Poland wants to prosecute the Communist officials who used anti-Semitism propaganda in the late 1960s, driving some 20,000 Jews into exile.
Prosecutors from the state-run Institute of National Remembrance, charged with investigating the country’s communist past, announced Thursday that it had documented evidence of anti-Semitic articles and speeches of former government leaders.
The maximum sentence for those found guilty of propagating anti-Semitism crime is two-years.
The institute plans also to conduct interviews with Jews who fled Poland in 1968-69, when some Communist leaders used the 1967 Arab-Israeli War as a pretext to solidify power in an anti-Zionist campaign to purge the party of its perceived critics.
Most of the Jews who fled applied for exit papers and fled the country at that time were Holocaust survivors and their children.

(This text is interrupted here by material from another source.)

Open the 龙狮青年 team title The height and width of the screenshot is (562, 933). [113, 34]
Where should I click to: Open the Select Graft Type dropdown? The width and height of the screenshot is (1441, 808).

As part of the government anti-Zionist campaign Jews were frequently fired from their jobs and accused of pro-Israeli views, often pushed to publicly denounce Israel.
Nearly all countries in the former communist bloc broke off ties with Israel after the 1967 war and adopted anti-Israel and sometimes anti-Jewish policies.
Former Polish Communist Party general secretary Wladyslaw Gomulka, who died in 1982, had openly referred to Jews an “imperialistically Zionist fifth column,” which became a part of the party rhetoric following the war.